With seven cases confirmed in the West African nation, including three deaths, officials declare new Ebola outbreak.
Guinea has declared an Ebola epidemic after three people died and four others tested positive for the virus in the country’s southeast.
The seven people fell ill with diarrhoea, vomiting and bleeding after attending a burial in Goueke, near the Liberian border. The infected patients have been isolated in treatment centres, the health ministry said on Sunday.
“Faced with this situation and in accordance with international health regulations, the Guinean government declares an Ebola epidemic,” the ministry said in a statement.
One of the victims was a nurse who fell ill in late January and was buried on February 1, National Health Security Agency chief Sakoba Keita told local media.
“Some people who took part in this funeral began to have symptoms of diarrhoea, vomiting, bleeding and fever a few days later,” he said.
Health Minister Remy Lamah said officials were “really concerned” about the deaths, the first since a 2013-2016 epidemic – which began in Guinea – left 11,300 dead across West Africa. The vast majority of cases were in Guinea, Liberia and Sierra Leone.

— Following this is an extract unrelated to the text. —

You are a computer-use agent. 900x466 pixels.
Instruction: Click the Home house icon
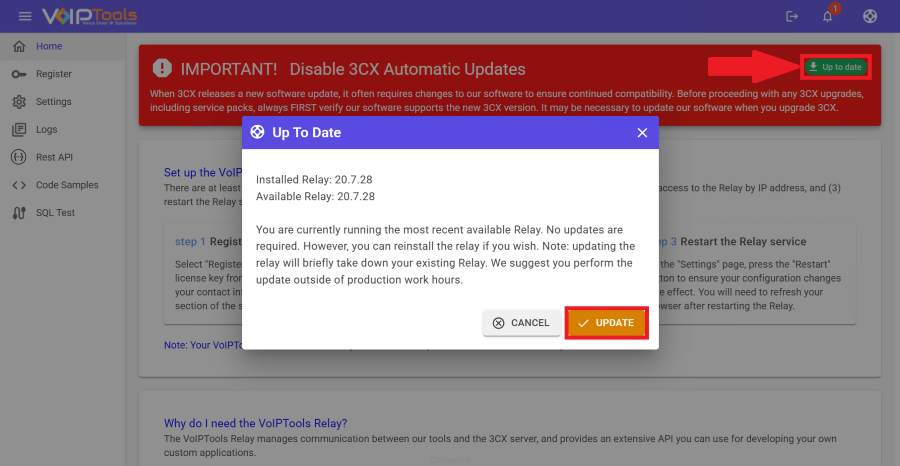pyautogui.click(x=18, y=46)
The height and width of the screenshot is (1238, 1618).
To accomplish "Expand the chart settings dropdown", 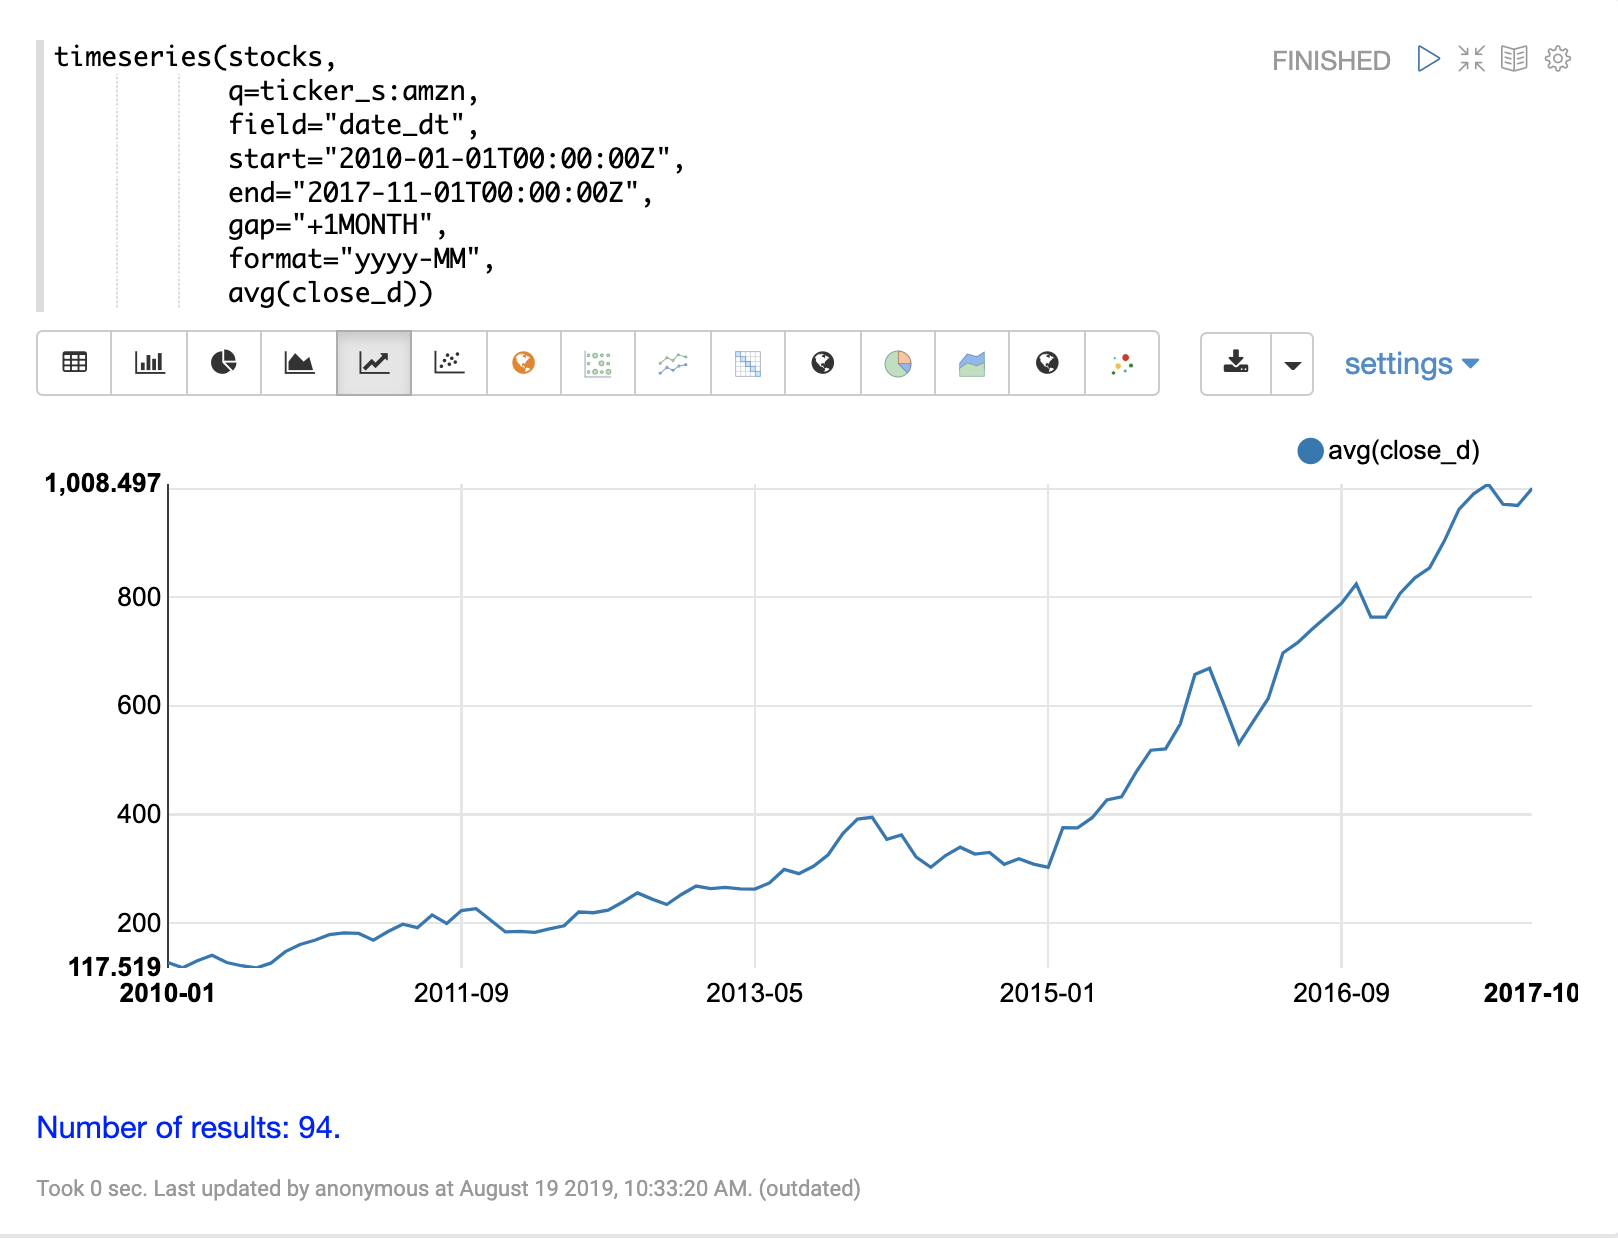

Fighting Ebola again will place additional strain on health services in Guinea during the coronavirus pandemic. The country of some 12 million has so far recorded 14,895 coronavirus infections and 84 deaths.
The Ebola virus causes severe vomiting and diarrhoea and is spread through contact with body fluids. It has a much higher death rate than COVID-19, but unlike coronavirus it is not transmitted by asymptomatic carriers.
A second round of tests is being carried out to confirm the latest Ebola diagnosis and health workers are working to trace and isolate the contacts of the cases, state health agency ANSS said.
It reported Guinea would contact the World Health Organization (WHO) and other international health agencies to acquire Ebola vaccines. The vaccines have greatly improved survival rates in recent years.
“WHO is ramping up readiness & response efforts to this potential resurgence of #Ebola in West Africa, a region which suffered so much from Ebola in 2014,” the agency’s regional director for Africa Matshidiso Moeti said on Twitter.
WHO has viewed each new outbreak since 2016 with great concern, treating a recent one in the Democratic Republic of the Congo (DRC) as an international health emergency.
On Sunday, WHO chief Tedros Adhanom Ghebreyesus tweeted the agency had been informed of suspected cases of the deadly disease in Guinea.
“Confirmatory testing under way,” the tweet said, adding the WHO’s regional and country offices were “supporting readiness and response efforts”.
Speaking to Al Jazeera from the Guinean capital, Conakry, Dr Yuma Taido – of the International Federation of Red Cross and Red Crescent Societies – said it was not clear how people had come into contact with the virus.
“We are preparing to manage the outbreak. We can’t explain yet how this epidemic came about. The response team are heading to the epicentre of the outbreak from today,” Taido said.
Meanwhile next door in Liberia, President George Weah on Sunday put his country’s health authorities on heightened alert.
Weah “has mandated the Liberian health authorities and related stakeholders in the sector to heighten the country’s surveillance and preventative activities in the wake of reports of the emergence of the deadly Ebola virus disease in neighbouring Guinea”, his office said in a statement.
Neighouring DRC has faced several outbreaks of the illness, with the WHO on Thursday confirming a resurgence three months after authorities declared the end of the country’s latest outbreak.
DRC, which declared the six-month epidemic over in November, confirmed a fourth case in North Kivu province on Sunday.
The widespread use of Ebola vaccinations, which were administered to more than 40,000 people, helped curb the disease.
The 2013-2016 spread sped up the development of the vaccine against Ebola, with a global emergency stockpile of 500,000 doses planned to respond quickly to future outbreaks, the vaccine alliance Gavi said in January.